A ce jour, le Bénin ne dispose d’aucune statistique liée au cas spécifique des victimes de l’usage des faux médicaments. L’Etat béninois, participant actif de l’appel de Cotonou est aujourd’hui incapable de dire avec précision, le pourcentage de ses citoyens rendus malades par la consommation des faux médicaments. Et le Chef service des statistiques du Centre National Hospitalier Universitaire Hubert Koutoukou Maga de Cotonou (CNHU HKM), la seule référence en matière des maladies rénales d’ailleurs en est bien conscient. « Il n’y a pas de statistique disponible liée aux victimes des faux médicaments », affirme Michel GBETIN, Chef service des statistiques du CNHU HKM.

 Néanmoins, il a un justificatif à cette défaillance : « Il n’y a aucun suivi de ces cas spécifiques pour que des statistiques soient établies à notre niveau », a-t-il certifié avant d’ajouter qu’on ne pourrait avoir des informations qu’au niveau des services de médecine. Mais là encore, aucun dispositif de suivi statistique n’est mis en place. Pas de statistique donc. Et le Docteur Ayadji en service à l’Unité de prise en charge des personnes dialysées le certifie : « Nous ne pouvons pas donner de statistique. Pour vous donner avec précision la statistique des victimes des faux médicaments, il va falloir fouiller les dossiers de chaque patient, ce qui semble pratiquement impossible à notre niveau», a-t-il avoué en liant cette indisponibilité au manque de médecin qualifié.

« Nous sommes débordés par le nombre des malades qu’on nous affecte. Par rapport à cela, nous ne pouvons pas laisser les malades pour réaliser encore des statistiques. Ce n’est d’ailleurs pas notre rôle », s’est-il justifié avant d’inviter les autorités compétentes à opérer des recrutements au sein de son service.

Et pourtant, le dangereux poison continue de faire des victimes

Etant désormais en terre conquise, les faux médicaments continuent de multiplier leurs victimes. La principale maladie qu’ils occasionnent chez les consommateurs aux dires du Docteur Ayadji de l’Unité de Dialyse du CNHU HKM se révèle être l’insuffisance rénale. « Des maladies dues à la consommation des faux médicaments, ce n’est pas ce qui manque au CNHU », a-t-il ironisé.

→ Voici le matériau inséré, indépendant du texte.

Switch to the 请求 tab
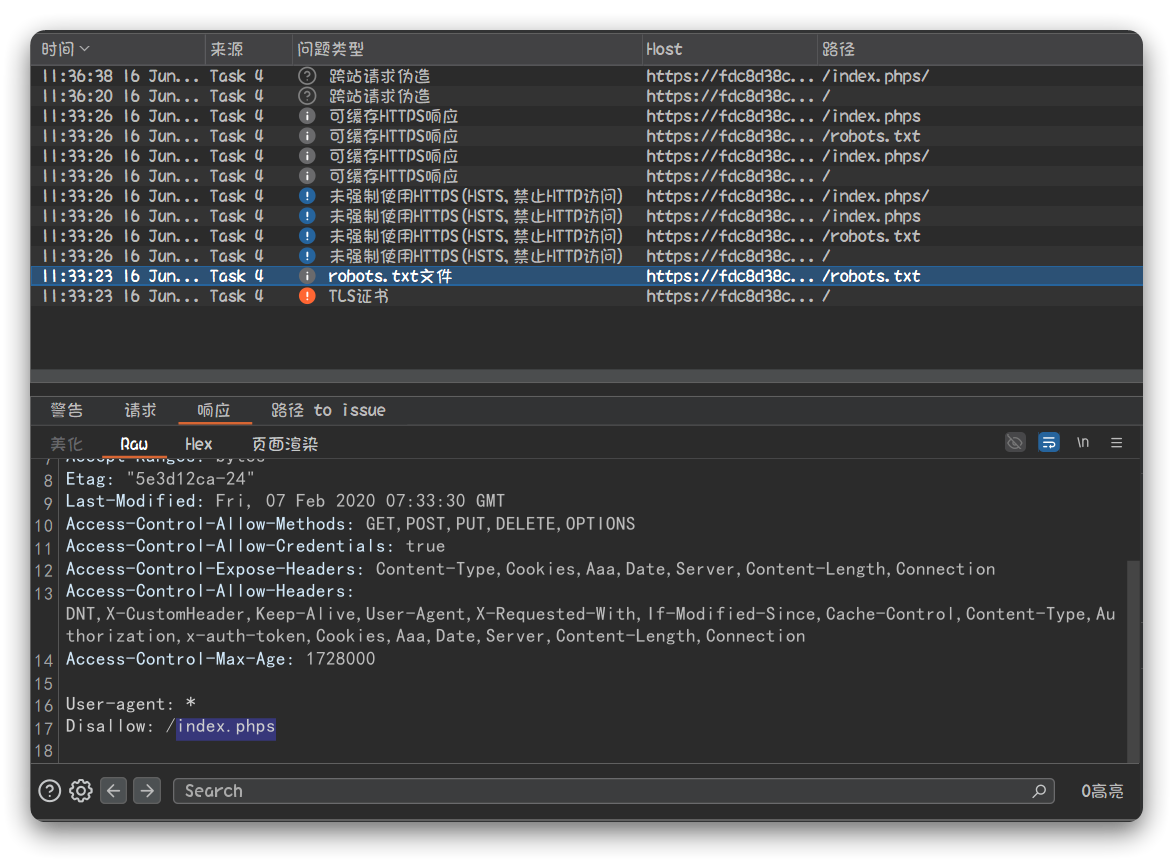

En exemple, il cite le cas d’un de ses patients, un jeune homme de 17 ans reçu il y a deux semaines. « Les diagnostics ont révélé que son insuffisance rénale est due à la consommation des faux médicaments », a expliqué le médecin. Et son cas était bien critique. Selon les témoignages du Docteur Ayadji donc, le patient, du fait de la consommation des médicaments de la rue ne parvenait plus à uriner. Dépassé par la gravité des symptômes qu’il présentait, l’hôpital auquel il avait préalablement fait recours a dû le transférer au CNHU, l’hôpital de référence. Et si par un coup de chance, ce jeune homme a pu recouvrer sa santé, Hilaire qui avait souffert des mêmes maux n’a pas eu la vie sauve.

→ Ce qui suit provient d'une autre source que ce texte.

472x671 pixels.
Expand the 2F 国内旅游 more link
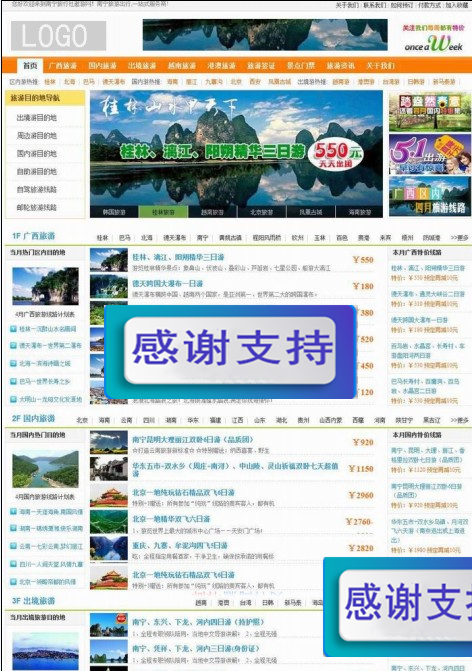(x=459, y=420)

 Habitué à consommer des faux médicaments pour calmer ses maux, il a été atteint non seulement d’une insuffisance rénale, mais de plusieurs autres maladies auxquelles il a succombé après un mois d’hospitalisation passé au CNHU. Aux dires du Docteur Ayadji, « le traitement de l’insuffisance rénale est très onéreux ». Pour une séance de traitement, le malade doit pouvoir débourser 120.000FCFA. Pour la suite, le montant passe à 55.000 FCFA mais il faut un minimum d’un mois de traitement. Au terme du traitement, recouvrer sa santé n’est pas non plus une certitude. « En cas de chance, le malade récupère son rein.

Mais au cas contraire, il le perd et tombe donc dans une insuffisance rénale chronique, c’est-à-dire contraint d’être soumis à la dialyse à vie. Au pire des cas, il décède », a mentionné Docteur Ayadji. Mais face à cette réalité, les gouvernants restent pour le moment inactifs. L’appel très médiatisé de Cotonou lancé par la Fondation Chirac avec sept Chefs d’Etat et un nombre impressionnant de personnalités politiques béninoises et étrangères contre les médicaments contrefaits n’a donc rien changé au Bénin.

Quelques actions déclenchées contre les commerçants des médicaments de la mort installés en plein cœur du Marché Dantokpa, la veille de cet appel, puis plus rien. Les Béninois continuent alors de subir le diktat des commerçants véreux qui distribuent au quotidien le poison mortel.